Industry City is a collection of 16 warehouses spread out over 40 acres located between 31st and 40th streets next to the Sunset Park waterfront.

The goal of the re-development plan is to entice new businesses to rent space in Industry City, according to Kimball, who said the owners are also eyeing the establishment of university-based academic training centers at the site and plan to construct a new hotel and parking lot, among other amenities. The city would have to agree to change the zoning in Industry City before a hotel could be built.

The property owners will also ask the de Blasio Administration to fund improvements to the streets and sidewalks in an around Industry City. The proposal calls for elevated, eight-foot-wide sidewalks, the construction of 33 new loading docks, a ferry slip at 39th Street and the creation new bike lanes in the area.

But UPROSE and the other groups expressed concern that the $1 billion retail and hotel development plan will bring gentrification and will result in skyrocketing rents, wealthy newcomers flooding into the community and dwindling economic opportunities for current Sunset Park residents.

“The $1 billion dollar mega project proposed by Jamestown represents one of the largest industrial waterfront proposals for the Brooklyn waterfront in decades with recommendations that are inconsistent with a working class industrial waterfront,” said Elizabeth Yeampierre, executive director of UPROSE. “Given the public subsidies and public land use authorizations sought by Jamestown, we urge our elected officials to engage in a meaningful dialogue with Jamestown and demand specific details about their proposal before committing to an idea that may result in large scale displacement of residents and local businesses.”

Labor leaders said they’re concerned about losing jobs on the waterfront.

“Our families have always counted on Brooklyn’s ports for good, union jobs, but we are concerned that this proposal could put those jobs at risk.
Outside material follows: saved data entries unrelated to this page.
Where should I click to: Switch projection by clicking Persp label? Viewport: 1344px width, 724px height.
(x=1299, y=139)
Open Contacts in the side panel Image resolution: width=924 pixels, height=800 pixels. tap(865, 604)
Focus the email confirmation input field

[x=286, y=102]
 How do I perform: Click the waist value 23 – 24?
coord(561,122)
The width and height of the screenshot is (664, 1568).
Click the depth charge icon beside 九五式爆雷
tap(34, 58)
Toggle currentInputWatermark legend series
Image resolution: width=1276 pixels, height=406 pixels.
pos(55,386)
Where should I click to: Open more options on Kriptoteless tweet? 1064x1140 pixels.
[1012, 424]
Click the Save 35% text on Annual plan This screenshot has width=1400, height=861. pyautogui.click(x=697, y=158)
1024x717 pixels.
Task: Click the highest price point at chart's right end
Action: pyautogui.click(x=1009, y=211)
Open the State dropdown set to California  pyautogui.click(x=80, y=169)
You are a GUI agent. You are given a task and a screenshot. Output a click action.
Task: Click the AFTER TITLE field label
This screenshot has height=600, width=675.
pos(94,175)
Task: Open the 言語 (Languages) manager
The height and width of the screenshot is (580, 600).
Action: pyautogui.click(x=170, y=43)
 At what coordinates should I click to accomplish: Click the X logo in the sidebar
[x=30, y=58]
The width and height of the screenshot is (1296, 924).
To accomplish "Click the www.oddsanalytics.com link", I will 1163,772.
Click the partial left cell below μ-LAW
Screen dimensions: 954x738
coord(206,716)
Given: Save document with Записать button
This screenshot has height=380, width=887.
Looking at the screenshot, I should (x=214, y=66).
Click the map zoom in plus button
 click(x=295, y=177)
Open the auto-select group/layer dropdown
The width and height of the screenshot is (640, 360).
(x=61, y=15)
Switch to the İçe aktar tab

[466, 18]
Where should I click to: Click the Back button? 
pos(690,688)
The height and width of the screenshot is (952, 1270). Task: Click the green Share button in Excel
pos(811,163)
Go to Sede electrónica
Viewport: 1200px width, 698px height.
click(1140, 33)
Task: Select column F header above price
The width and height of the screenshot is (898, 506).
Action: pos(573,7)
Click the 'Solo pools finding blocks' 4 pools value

Workers in other neighborhoods have seen condos and retail replace their industrial jobs. Sunset Park deserves better,” said John Ulrich, vice president of Teamsters Local 812

A spokesperson for Industry City emailed a statement to the Brooklyn Eagle on Tuesday in response to the concerns raised at the March 22 press conference.

“After decades of decline, Industry City is once again poised for an era of economic growth and opportunity. It is gratifying that the conversation about creating jobs continues, and we look forward to advancing the discussion on how to best achieve our common vision of creating jobs for the community,” the statement read.

At the March 9 meeting, Kimball predicted that the re-development plan will create 20,000 jobs and that many of those jobs will go to Sunset Park residents.